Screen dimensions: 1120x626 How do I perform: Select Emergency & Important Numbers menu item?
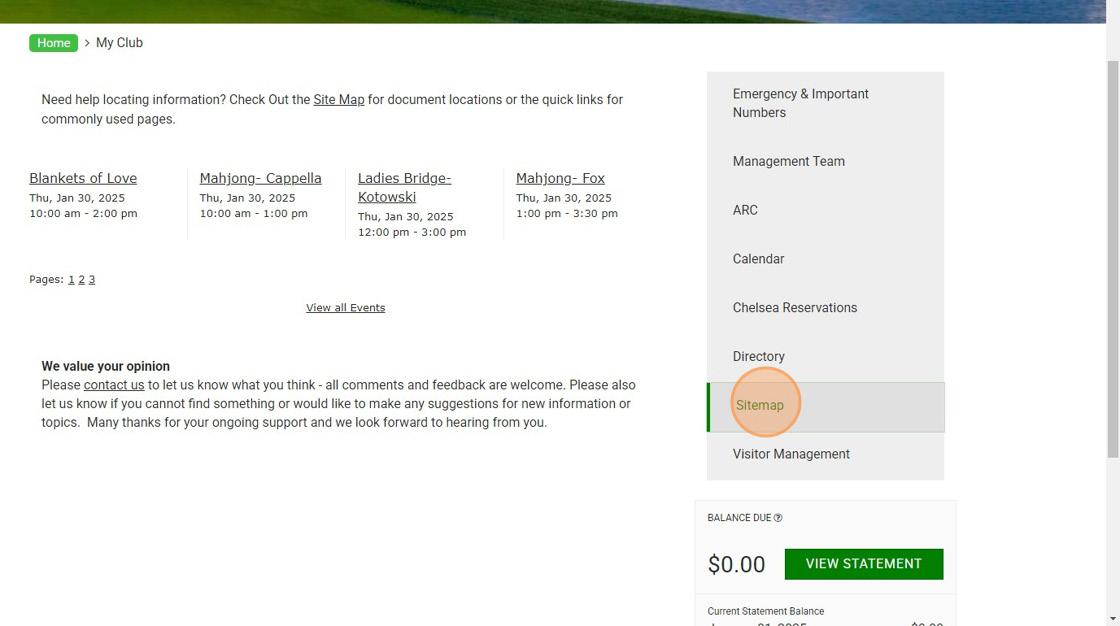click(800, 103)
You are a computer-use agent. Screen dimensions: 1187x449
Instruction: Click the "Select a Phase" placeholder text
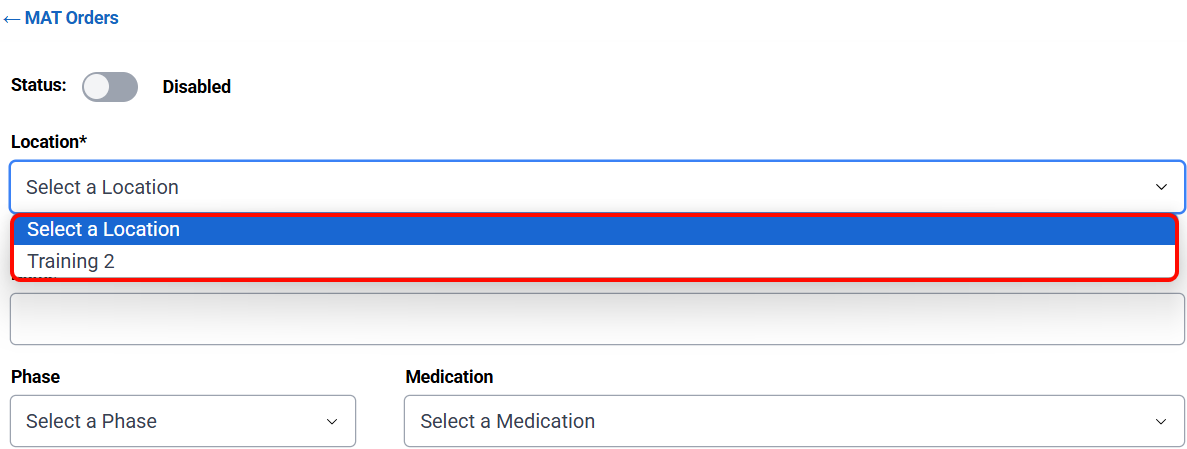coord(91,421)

### What to produce
From the first line to the last, retype the data above exactly, but not its images.

### Task result
Screen dimensions: 1120x626 How do I perform: Select Emergency & Important Numbers menu item?
click(800, 103)
You are a computer-use agent. Screen dimensions: 1187x449
Instruction: Click the "Select a Phase" placeholder text
coord(91,421)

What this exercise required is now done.